The Making of a Black Fortune

America’s first black millionaires were born into slavery — and built wealth alongside political power.

Portrait of a young, well-to-do African American woman, c. 1890. (Transcendental Graphics/Getty Images)

Shomari Wills | Black Fortunes: The Story of the First Six African Americans Who Escaped Slavery and Became Millionaires | Amistad | January 2018 | 6 minutes (1,450 words)

At the turn of the century, Robert Reed Church was 60 years old. He now walked with a cane. His eyes were still fiery and bloodshot, and he remained fear­less and quick-tempered. A decade earlier, in 1889, he had begun to draw up plans for a park and arena for black citizens in Memphis. As their construction neared completion, he wondered how white Memphis would react to his project. His life had been filled with attacks by Confederates, racist police officers, and segregationists for daring to strive as a black person. Many winters earlier, he had been pelted with rocks by racists for having had the audacity as a black man to be the only man in Memphis with a sled. What would they do when he opened a $100,000 arena?

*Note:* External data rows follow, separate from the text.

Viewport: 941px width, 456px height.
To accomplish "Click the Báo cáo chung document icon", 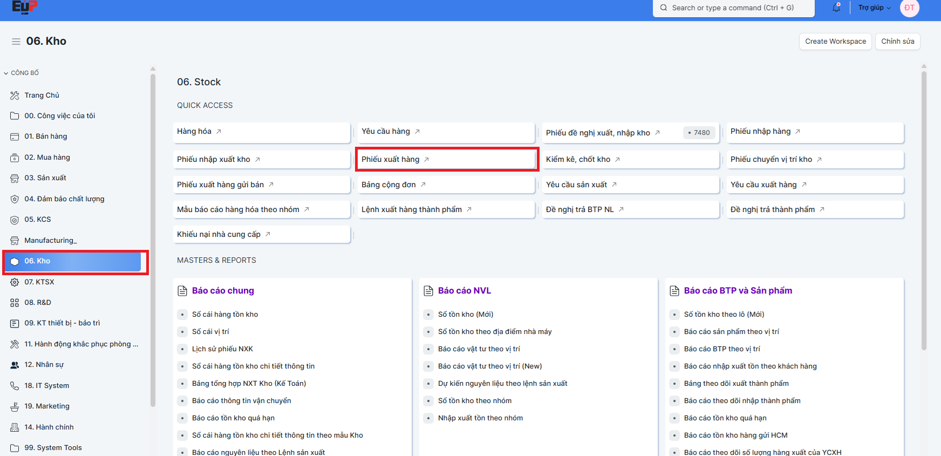I will coord(182,291).
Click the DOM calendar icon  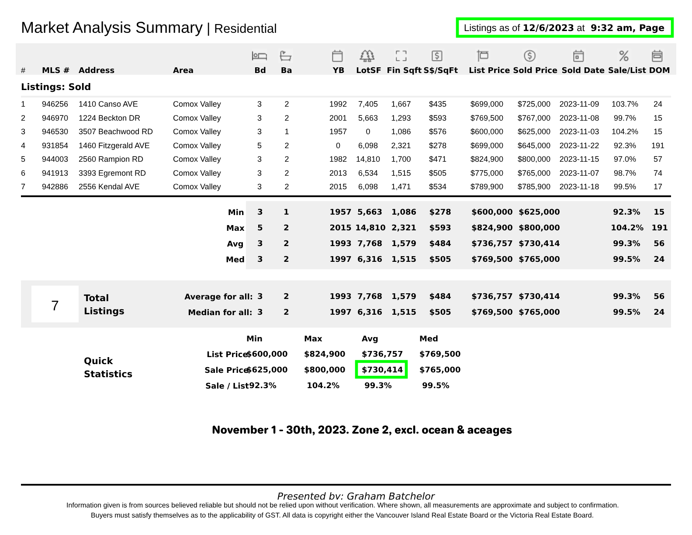click(x=657, y=56)
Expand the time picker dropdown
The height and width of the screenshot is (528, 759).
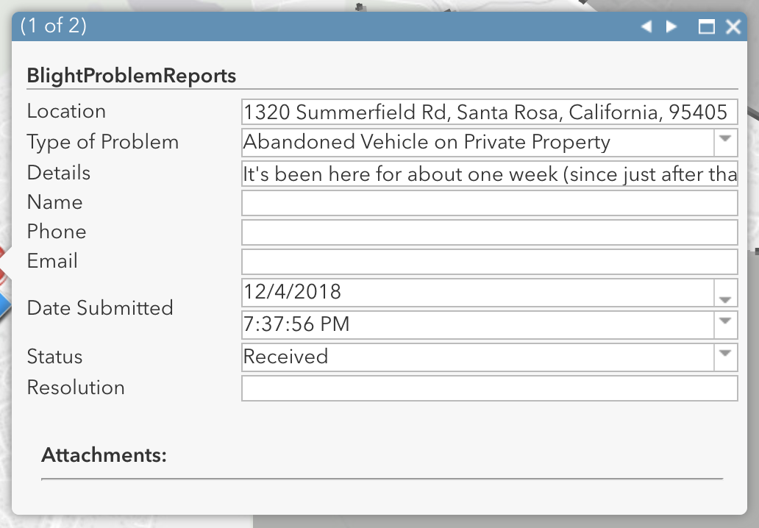coord(725,324)
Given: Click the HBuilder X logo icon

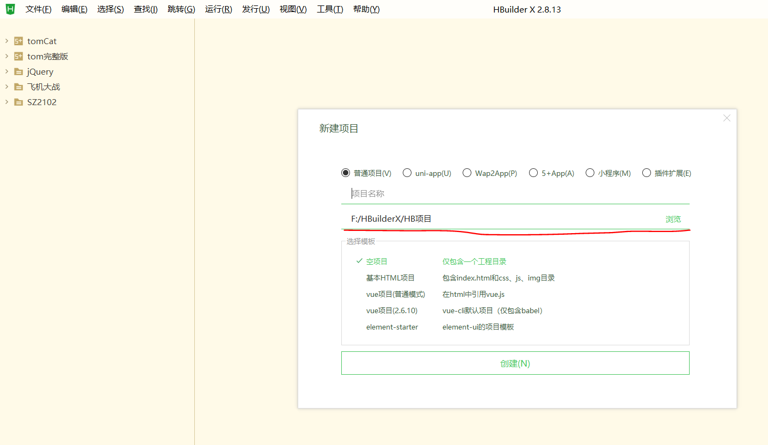Looking at the screenshot, I should tap(10, 9).
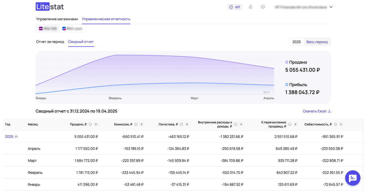Screen dimensions: 365x192
Task: Download report via Скачать Excel
Action: [x=317, y=111]
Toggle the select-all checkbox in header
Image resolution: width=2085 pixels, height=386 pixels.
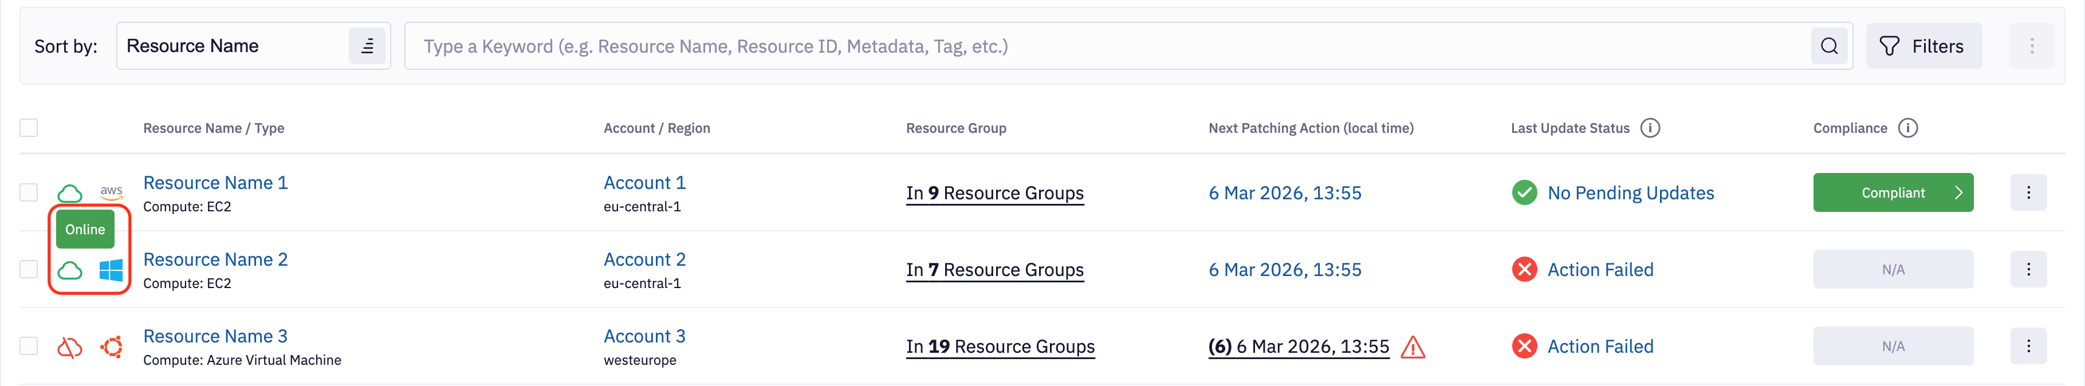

As a young man, he had dealt with white men with his fist and gun. Now, gray and wrinkled, Church decided to exert a skill he had acquired with age: diplomacy. In 1900, a group of ex-Confederate soldiers decided to throw a reunion for Confederate veterans in Memphis. As they struggled to raise $80,000 to build a temporary auditorium in which to hold the affair, they received an unexpected donation of $1,000 from Church, a former slave. “I never gave a cent in my life, so cheerfully or gladly as I gave that check to the veterans’ entertainment fund,” he said afterward. He had learned that goodwill could be bought when he had helped bail out Memphis from bankruptcy. He hoped that $1,000 would be enough to protect his arena from the same resistance as his pool hall, which a white mob had burned down when he was a young entrepreneur.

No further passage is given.